ブランドだった「国立公園」が裏目に…
1956年、六甲山は国立公園に指定された。国立公園とは、日本を代表する自然の風景地を保護し利用の促進を図る目的で、環境大臣が指定する自然公園の一種である。当時は高いブランド価値があり、全国の観光地がこぞって申請した。だが、皮肉にも、自然保護のための厳しい法規制が六甲山の客離れにつながってしまった。
神戸市の久元喜造市長は「自然公園法によって、閉鎖された保養所や戦前に建てられた個人別荘などを建て替えることもままならない状況でした」と話す。
自然公園法以外にも法令による規制の網が何重にもかかっており、事実上施設の新設ができず、改築も相当制限されてしまった。六甲山の再活性化のためには規制緩和をする必要があった。
そこで、地元住民や民間事業者、経済界、学識経験者に国、県、市が加わり六甲山の再活性化に向けた協議を開始した。その流れのなかで、国では18年に自然公園法において「六甲山集団施設地区」を指定し、利用を促進するエリアを定めた。さらに、神戸市では18年、建築物の高さ制限を10m以下から13m以下へと緩和。さらに19年4月にはホテルやカフェなど観光資源となる建築物を新築できるようにした。そして、19年12月からは、クリエイティブな人材が集まるオフィスへの建て替え・改修も可能にした。
「これらの緩和にあたっては、もちろん乱開発につながらないように留意をしています。しっかりとルールを堅持することで、自然環境の維持と活性化、観光政策は両立すると思っています」(久元市長)
リモートワーク環境の整備も
加えて、17年以降、六甲山上の遊休施設の建て替えや改修にかかる費用を一部補助。

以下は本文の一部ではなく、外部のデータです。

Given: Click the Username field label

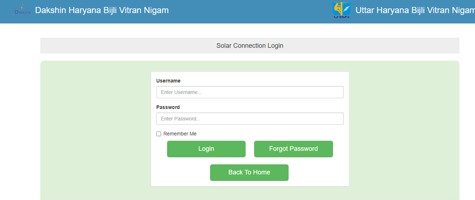Looking at the screenshot, I should click(x=168, y=81).
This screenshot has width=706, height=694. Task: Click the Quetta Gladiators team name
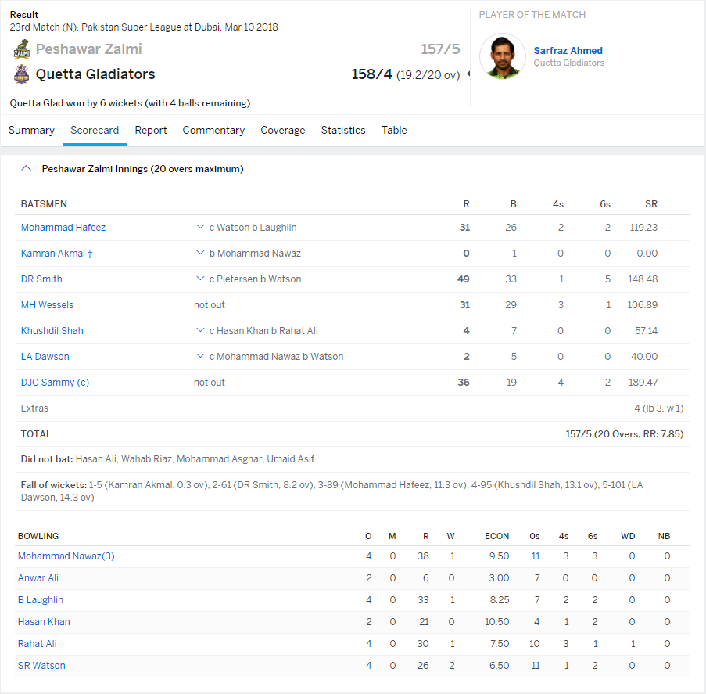(x=95, y=74)
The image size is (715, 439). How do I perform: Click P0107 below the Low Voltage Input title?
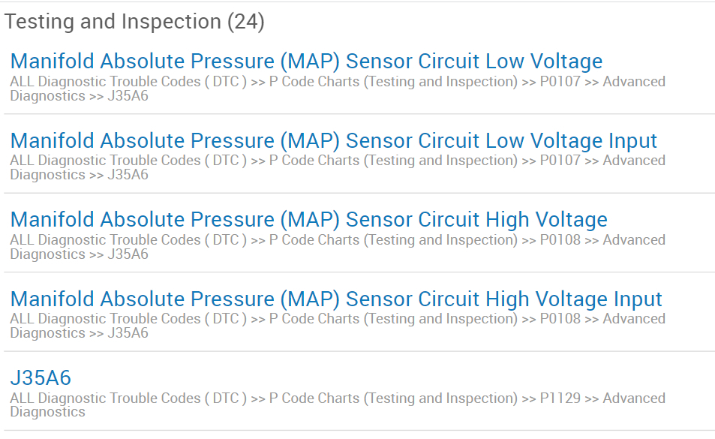click(x=560, y=161)
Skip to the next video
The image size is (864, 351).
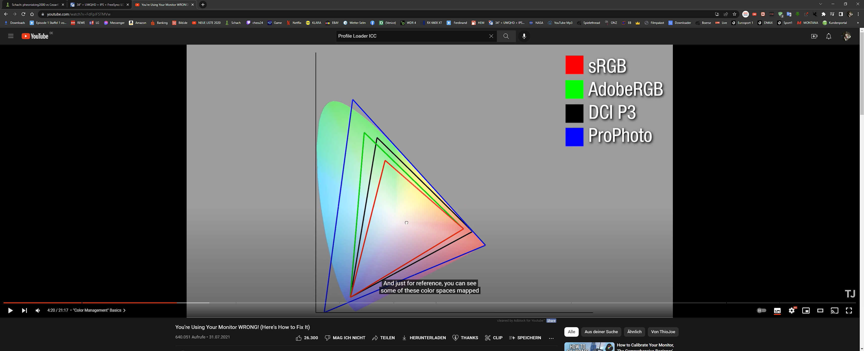(24, 310)
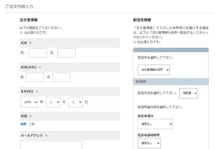Click the 姓 field under 氏名
This screenshot has height=149, width=215.
click(38, 53)
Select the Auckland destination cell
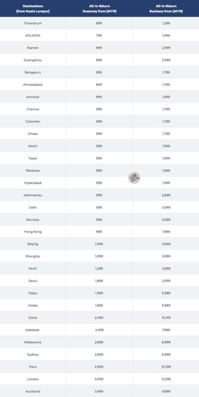 click(33, 391)
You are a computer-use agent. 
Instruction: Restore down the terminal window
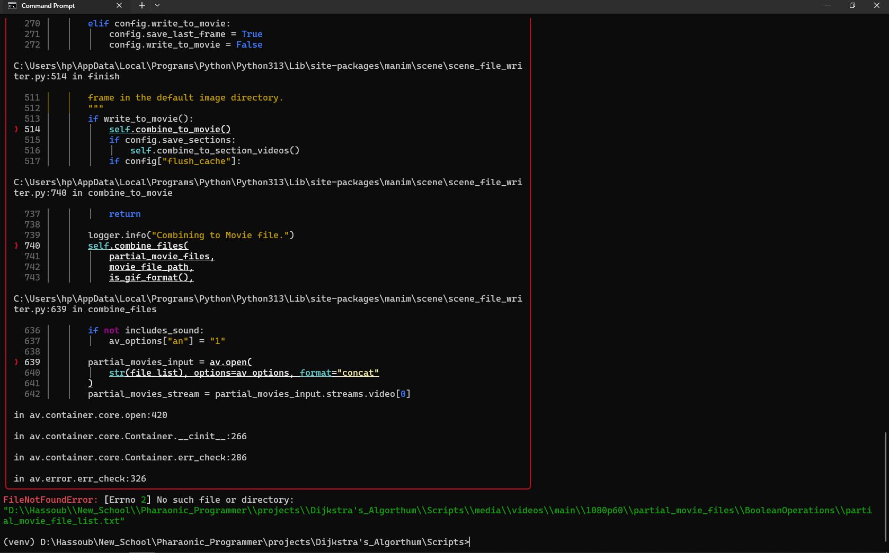[x=852, y=6]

20年5月には六甲山頂のビジネス利用を活性化させる取り組みを開始した。観光地としての六甲山を大事にするとともに、リモートオフィスやコワーキングスペースといった新しいタイプのビジネス起点として利用してもらうのが狙いだ。
この構想以前、六甲山頂には高速なインターネット回線が通っていなかった。通信事業者としては採算が合わなかったためだが、これではリモートワークなどのビジネス利用は難しい。このため20年に神戸市が8000万円を補助。ようやく光回線が敷設された。
さらに市街地よりも高く設定されていた水道料金も大幅に引き下げた。引き下げられた金額は施設の規模によるが、一般的な事務所では4分の1ほどに、ホテルなどの宿泊施設では最大で年間100万円も安くなるところもあった。これらの取り組みが知れ渡るに連れて、民間事業者からの相談が増えていった。